Dans les années 90, l'A330 fut équipé d'un enregistreur numérique, pouvant enregistrer plusieurs centaines de paramètres. Ce nouveau modèle était de type "solid state" c'est-à-dire n'ayant aucune partie mobile, l'enregistrement étant effectué sur des puces mémoire (sorte de clé USB en beaucoup mieux pour ceux qui ne font pas d'électronique). La capacité est de 300 paramètres pour le FDR.

Le nombre de paramètres était tel qu'il faut des calculateurs supplémentaires pour gérer les enregistreurs de vol : il fallait une unité centralisée capable d'extraire et de mettre en forme toutes les données issues des différents calculateurs avant de les mettre en forme pour les envoyer aux boîtes noires, qui n'ont dès lors plus qu'un rôle d'enregistrement pur et simple des données. C'est le rôle du FDAU - Flight Data Acquisition Unit ou unité d'acquisition des données de vol.

De plus, il fallait mettre au point un FDAU rapide, capable d'enregistrer les paramètres en temps réel sur la boîte noire, vu que lors d'un crash, les dernières secondes du vol sont souvent les plus cruciales pour les enquêteurs.

En parallèle, un autre système d'enregistrement est mis en place : le Quick Access Recorder (ou Enregistreur à accès rapide) qui enregistre plusieurs milliers de paramètres sur des cartes PCMCIA (aussi appelées "biscottes" par analogie de format dans le milieu militaire). Cet enregistreur est utilisé pour le suivi de l'avion et la maintenance, mais il n'enregistre pas en temps réel, et en cas de crash, il est très souvent détruit, d'où l'intérêt de garder des boîtes noires en complément.

Le FDAU s'interface également avec l'ACARS qui est un système de transmission de données par satellite ou radio (le schéma datant des premiers temps de l'A330, seule la partie radio est présentée).

Les chaînes de mesures sur Airbus A330/A340

Le type de multiplexage et la mise en forme des données sont spécifiques à chaque avion. Pour pouvoir décoder le contenu d'une boîte noire, il faut utiliser les documents constructeurs expliquant comment interpréter et extraire les données.
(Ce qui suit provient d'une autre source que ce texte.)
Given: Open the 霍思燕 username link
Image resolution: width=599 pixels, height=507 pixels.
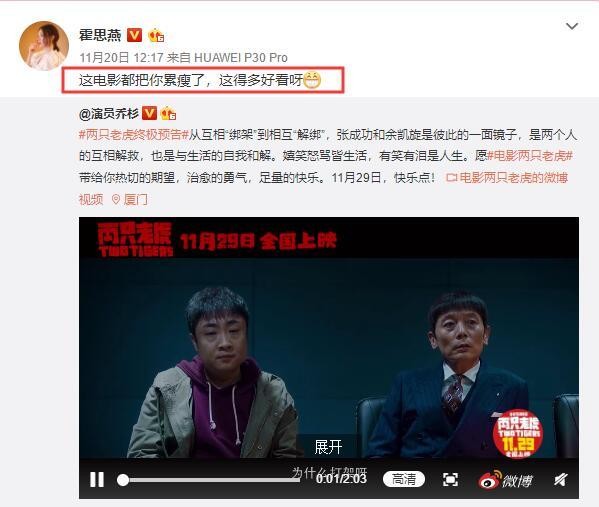Looking at the screenshot, I should click(100, 35).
Ce sont généralement de très gros documents qui, comme le découvrent souvent les enquêteurs après un crash, ne sont pas toujours maintenus à jour.
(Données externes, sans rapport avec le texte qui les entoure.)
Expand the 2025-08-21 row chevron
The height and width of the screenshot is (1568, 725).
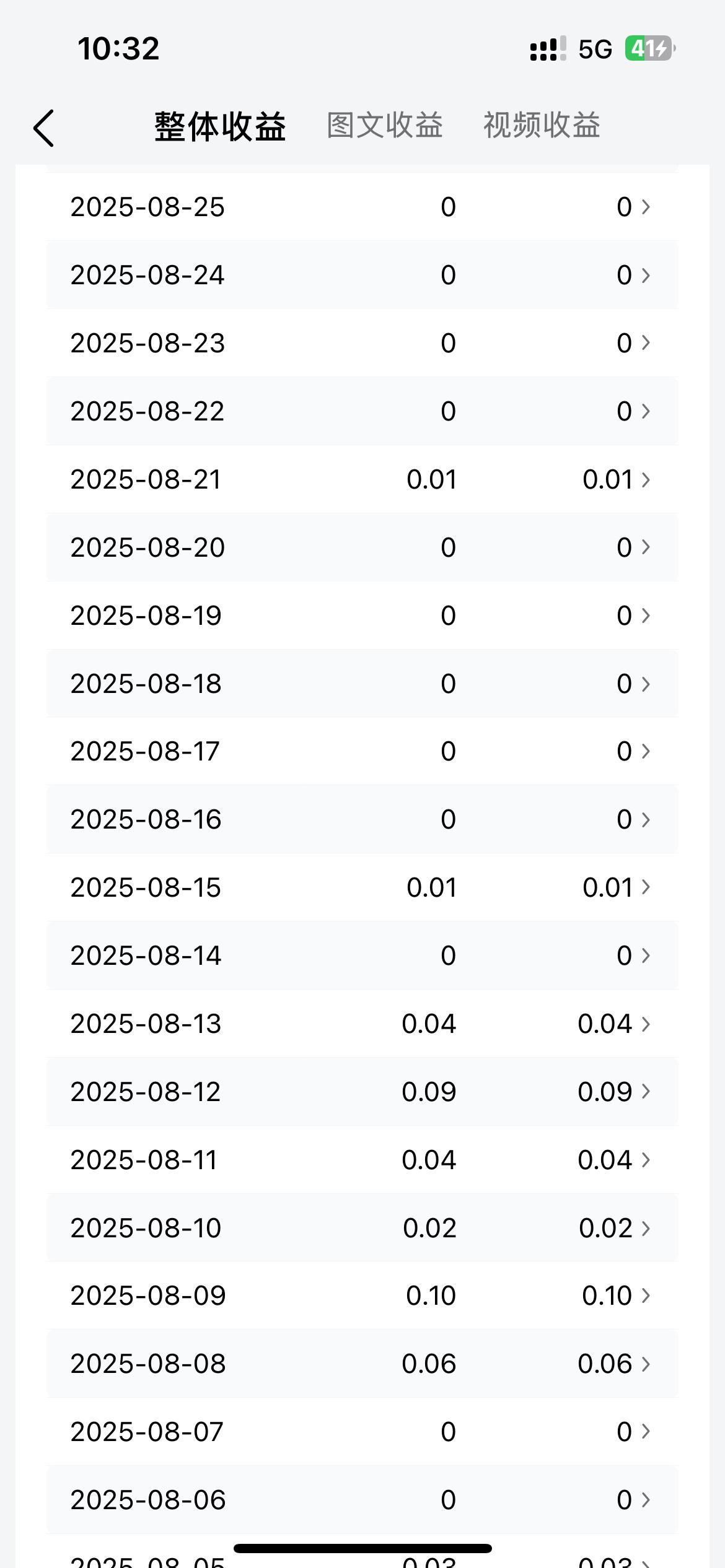646,479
La documentation des paramètres de vol pour Boeing 777...il n'y a pas que "quelques" paramètres

C'est également à cette occasion que les boîtes noires seront équipées d'une balise de transmission, capable de transmettre des signaux acoustiques sous l'eau pendant une durée de deux mois. Ces balises sont une aide précieuse pour retrouver les enregistreurs en cas de crash en milieu maritime.

Presque deux décennies plus tard, sur l'A380, la chaîne de mesures des boîtes noires est encore plus étendue. Avec près de 200 000 paramètres enregistrables sur plus de 80 calculateurs, il fallait une architecture dédiée pour assurer la mise en forme et l'envoi aux boîtes noires d'un maximum de données. Seuls 1200 paramètres sont enregistrés dans le Flight Data Recorder. C'est déjà une nette amélioration comparé à l'A330 qui ne peut enregistrer que 300 paramètres ! L'architecture est toujours la même : un CVR et un FDR.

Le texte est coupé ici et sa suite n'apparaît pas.